Le concept n’est certes pas neuf: il a déjà quelques centaines d’années. Il décrivait alors la consommation compulsive d’alcool; plus tard, celles d’héroïne et de cocaïne. Aujourd’hui, nous le mettons à toutes les sauces: il semble pouvoir s’appliquer à chaque comportement jugé déplaisant ou déraisonnable. Prenez la passion démesurée pour les nouvelles technologies.
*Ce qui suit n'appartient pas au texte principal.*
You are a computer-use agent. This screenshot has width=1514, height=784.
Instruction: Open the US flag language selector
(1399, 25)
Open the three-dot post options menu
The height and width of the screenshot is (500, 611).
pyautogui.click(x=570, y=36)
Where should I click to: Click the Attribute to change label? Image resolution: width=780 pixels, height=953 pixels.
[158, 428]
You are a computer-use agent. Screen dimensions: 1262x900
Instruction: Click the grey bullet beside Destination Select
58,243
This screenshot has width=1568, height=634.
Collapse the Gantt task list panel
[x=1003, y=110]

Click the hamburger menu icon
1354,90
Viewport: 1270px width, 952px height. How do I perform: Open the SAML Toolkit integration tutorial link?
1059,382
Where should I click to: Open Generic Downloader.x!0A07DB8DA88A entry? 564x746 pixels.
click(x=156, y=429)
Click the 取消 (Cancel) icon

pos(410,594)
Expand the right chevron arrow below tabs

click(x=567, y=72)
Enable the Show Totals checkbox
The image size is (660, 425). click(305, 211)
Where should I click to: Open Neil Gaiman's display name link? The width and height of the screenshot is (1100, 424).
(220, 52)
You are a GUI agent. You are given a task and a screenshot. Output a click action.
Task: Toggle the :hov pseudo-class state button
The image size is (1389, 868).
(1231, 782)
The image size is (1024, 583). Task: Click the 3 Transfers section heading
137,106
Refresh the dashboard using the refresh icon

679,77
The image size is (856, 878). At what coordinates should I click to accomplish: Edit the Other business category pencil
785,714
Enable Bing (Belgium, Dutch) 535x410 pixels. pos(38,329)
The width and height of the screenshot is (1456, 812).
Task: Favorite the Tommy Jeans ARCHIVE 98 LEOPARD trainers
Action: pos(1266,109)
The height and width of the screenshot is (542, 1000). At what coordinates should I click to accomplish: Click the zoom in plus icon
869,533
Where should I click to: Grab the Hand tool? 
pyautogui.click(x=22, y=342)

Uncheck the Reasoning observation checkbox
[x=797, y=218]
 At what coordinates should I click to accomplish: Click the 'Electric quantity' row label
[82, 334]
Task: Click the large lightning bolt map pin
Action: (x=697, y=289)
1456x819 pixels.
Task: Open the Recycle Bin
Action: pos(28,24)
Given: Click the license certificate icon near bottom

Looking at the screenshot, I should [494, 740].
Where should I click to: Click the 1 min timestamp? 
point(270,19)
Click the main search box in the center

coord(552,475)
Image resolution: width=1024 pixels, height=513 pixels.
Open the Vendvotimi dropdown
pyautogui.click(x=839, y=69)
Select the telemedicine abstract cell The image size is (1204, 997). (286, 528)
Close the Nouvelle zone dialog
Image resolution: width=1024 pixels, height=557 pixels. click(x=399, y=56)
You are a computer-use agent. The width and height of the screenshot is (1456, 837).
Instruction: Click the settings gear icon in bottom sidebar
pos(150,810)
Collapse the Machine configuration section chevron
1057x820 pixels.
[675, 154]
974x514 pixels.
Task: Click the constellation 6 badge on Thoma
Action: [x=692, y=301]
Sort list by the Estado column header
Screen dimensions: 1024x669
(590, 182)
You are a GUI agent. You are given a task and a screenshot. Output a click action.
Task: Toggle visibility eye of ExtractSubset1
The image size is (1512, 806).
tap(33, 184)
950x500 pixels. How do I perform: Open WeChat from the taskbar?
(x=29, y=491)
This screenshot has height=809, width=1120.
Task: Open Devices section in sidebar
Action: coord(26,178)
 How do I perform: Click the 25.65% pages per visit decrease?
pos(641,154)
Cet été, un nombre incalculable d’articles et de reportages ont vanté les mérites de la clinique ReSTART, dans l’Etat de Washington, qui semble être le premier centre de rééducation traitant l’«addiction à Internet». Pour 15.000 dollars, vous pouvez vous inscrire pour un séjour de 45 nuits sensé vous guérir de toute fascination dangereuse ou malsaine pour, disons, le jeu de rôle en ligne World of Warcraft. L’addiction à Internet n’est que l’une des addictions comportementales ayant récemment fait leur entrée dans les pages et sur les écrans des médias généralistes : voir aussi addiction au shopping, addiction au sexe, addiction à la nourriture, addiction à l’amour, etc.
Elle fait que tout problème ou excès peut aujourd’hui passer pour une grave maladie mentale. L’addiction aux drogues est un problème sérieux; elle a fait l’objet d’importants travaux de recherche médicale – à la différence de la plupart de ces nouvelles «addictions comportementales», qui n’ont absolument aucun fondement scientifique. Lorsque les aventures extraconjugales de Tiger Woods ont éclaté au grand jour, les médias du monde entier nous ont resservi l’« addiction au sexe » – concept non reconnu par le monde de la médecine. La définition exacte de l’«addiction à Internet» (qui demeure le plus «médiatisé» de ces nouveaux diagnostics) ne fait même pas consensus dans le monde de la recherche. Selon une étude publiée cette année dans la revue CyberPsychology and Behavior, le terme a été employé de diverses – et incohérentes – manières par les chercheurs. La plupart des études de ce «trouble du comportement» se basent sur des échantillons auto-sélectionnés d’étudiants ayant recours à l’outil informatique, et sont en général sujettes à des biais importants.
En dépit du caractère peu rationnel de ce raisonnement (qui voudrait que la consommation compulsive d’héroïne et l’amour excessif pour un jeu comme World of Warcraft soient réunis sous la même bannière – l’addiction), celui-ci a rapidement fait son chemin dans notre imaginaire collectif. La ferveur que nous mettons à dénicher de nouveaux types d’addiction semble être née d’un mélange explosif à base de médecine populaire, de pseudo-neuroscience, et d’une compassion déplacée vis-à-vis des personnes en souffrance.
On pourrait croire que le concept d’addiction est vieux comme le monde. Il n’en est rien: l’idée est relativement récente – et ceux qui l’ont défendue ont toujours été animés par des objectifs politiques ou moraux. La version moderne du concept a été inventée au XVIIIème par le médecin Benjamin Rush ; accompagné de ses amis du mouvement anti-alcoolique, il présentait l’addiction comme la cause des (et l’argument contre les) dangers du démon alcool. Les boissons alcooliques étaient alors accusées de provoquer une «maladie de la volonté».